After a pause, the girl spoke again.

"I only came to know it myself at the end of last summer, quite by accident. I was frightened and tried not to believe. But there was no way of not believing. I had lost my way in the mist out on the Bar. I mistook the one for the other—my brother, I mean, for"—

Damaris broke off, her voice failing her.

"Yes," Carteret put in gently, supportingly.

He leaned back, his arms crossed upon his breast, his head carried slightly forward, slightly bent, as he watched the softly sparkling line of surf, marking the edge of the plunging waves upon the sloping shore. Vicarious shame claimed him still. He weighed man's knowledge, man's freedom of action, man's standards of the permissible and unpermissible as against those of this maiden, whose heart was at once so much and so little awake.

"For my father," she presently went on. "But still I wanted to deny the truth. I was frightened at it. For if that was true so much else—things I had never dreamed of until then—might also be true. I wanted to get away, somehow. But later, after I had been ill, and my father let him come and say good-bye to me before he went to sea, I saw it all differently, and far from wanting to get away I only longed that we might always be together as other brothers and sisters are. But I knew that wasn't possible. I was quite happy, especially after you came with us, Colonel Sahib, out here. Then I had this letter and the longing grew worse than ever. I did try to school myself into not wanting, not longing—did silly things—frivolous things, as I told you. But I can't stop wanting. It all came to a head, somehow to-night, with the dancing and music, and those foolish boys quarrelling over me—and then your showing me that—instead of being faithful to my father, I have neglected him."

"Ah, you poor sweet dear!" Carteret said, greatly moved and turning to her.

In response she leaned towards him, her face wan in the expiring moonlight, yet very lovely in its pleading and guileless affection.

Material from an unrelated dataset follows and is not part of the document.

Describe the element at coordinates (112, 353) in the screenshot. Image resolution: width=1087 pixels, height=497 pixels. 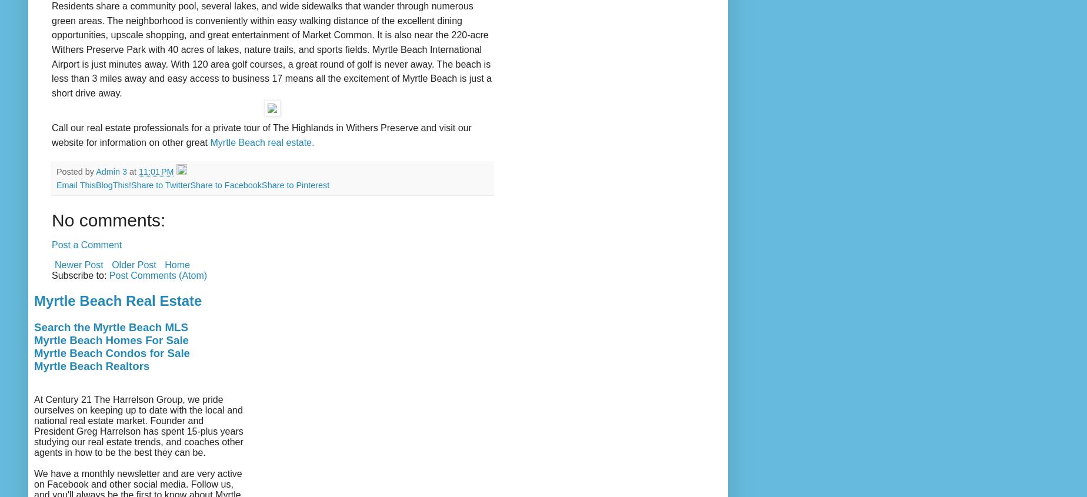
I see `'Myrtle Beach Condos for Sale'` at that location.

"And my brother is beautiful, Colonel Sahib," she declared, "not only to look at but in his ideas. You would like him and be friends with him, though he doesn't belong to the same world as you—indeed you would. And he is not afraid—you know what I mean?—not afraid of being alive and having adventures. He means to do big things—not that he has talked boastfully to me, or been showy. Please don't imagine that. He knows where he comes in, and doesn't pretend to be anybody or anything beyond what he is. Only it seems to me there is a streak of something original in him—almost of genius. He makes me feel sure he will never bungle any chance which comes in his way. And he has time to do so much, if chances do come"—this with a note of exultation. "His life is all before him, you see. He is so beautifully young yet."